EXERCISE DETAILS
Please print only the top portion of the entries below, ending with the line that contains "Task: Switch to the 15分 interval", exactly as written.

** RAW DATA follows **

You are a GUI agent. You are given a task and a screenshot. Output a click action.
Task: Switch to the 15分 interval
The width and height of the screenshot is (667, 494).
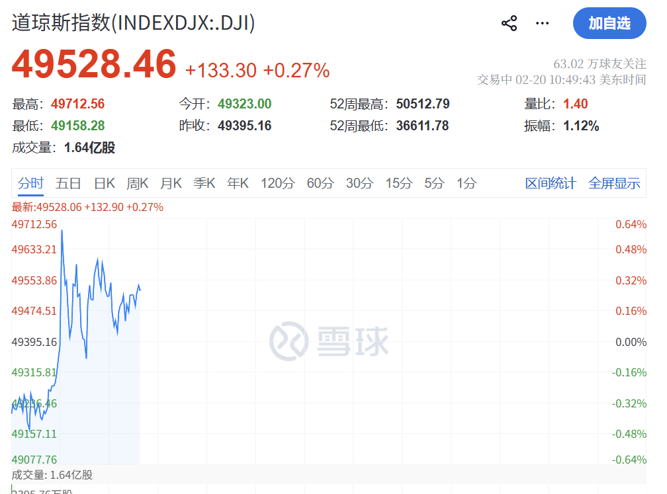coord(399,183)
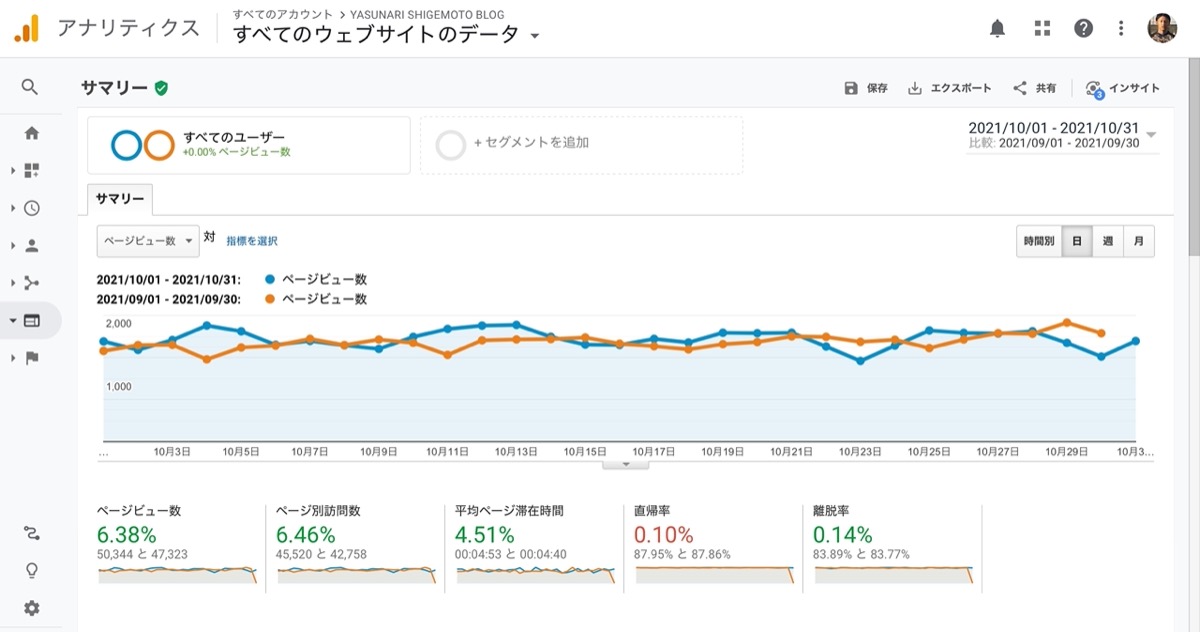
Task: Switch chart granularity to 月
Action: tap(1139, 242)
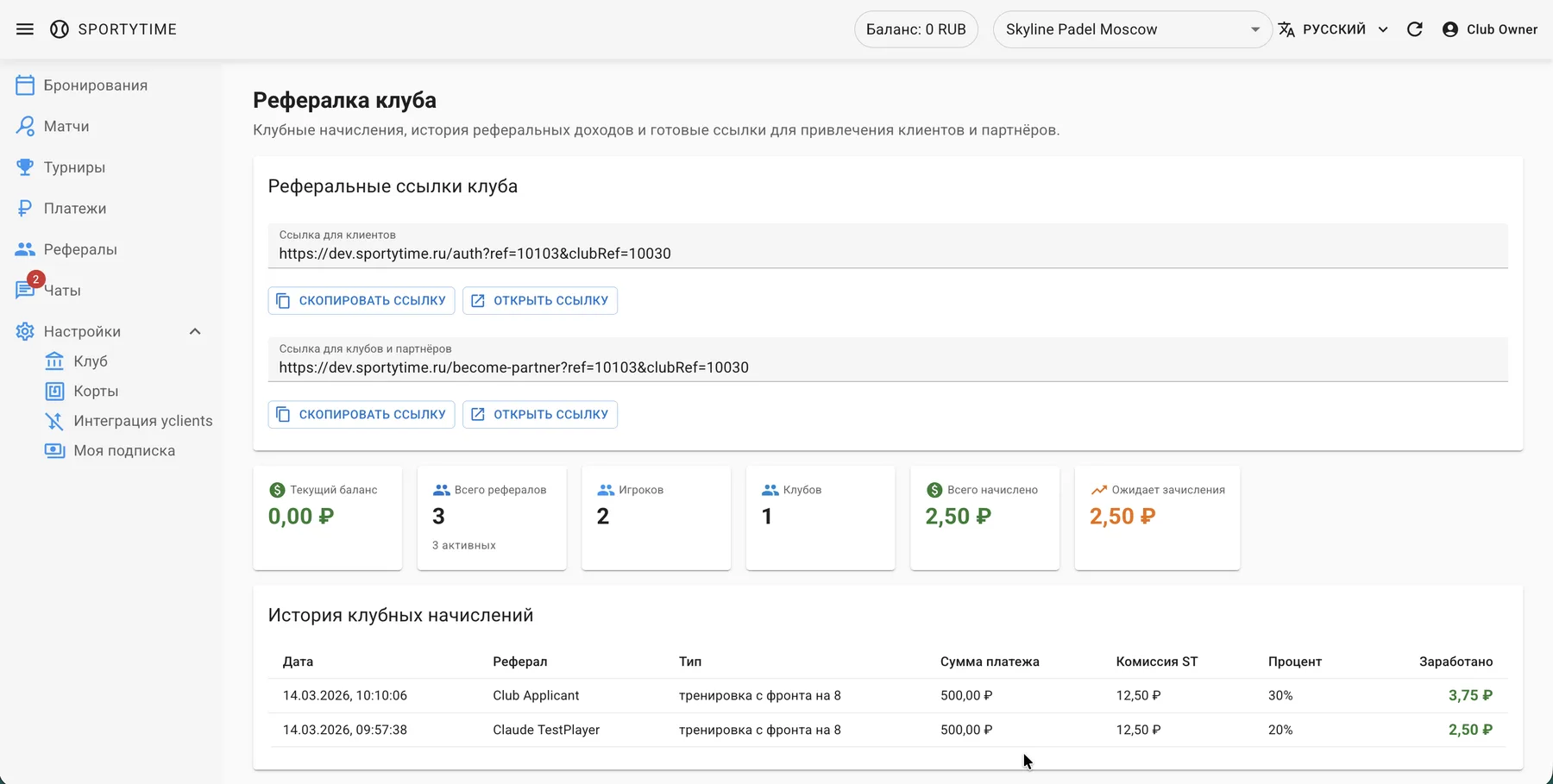The image size is (1553, 784).
Task: Click the SportyTime logo icon
Action: tap(60, 29)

** End of RAW DATA **

YOUR SOLUTION
You are a GUI agent. You are given a task and a screenshot. Output a click action.
Task: Switch to the 15分 interval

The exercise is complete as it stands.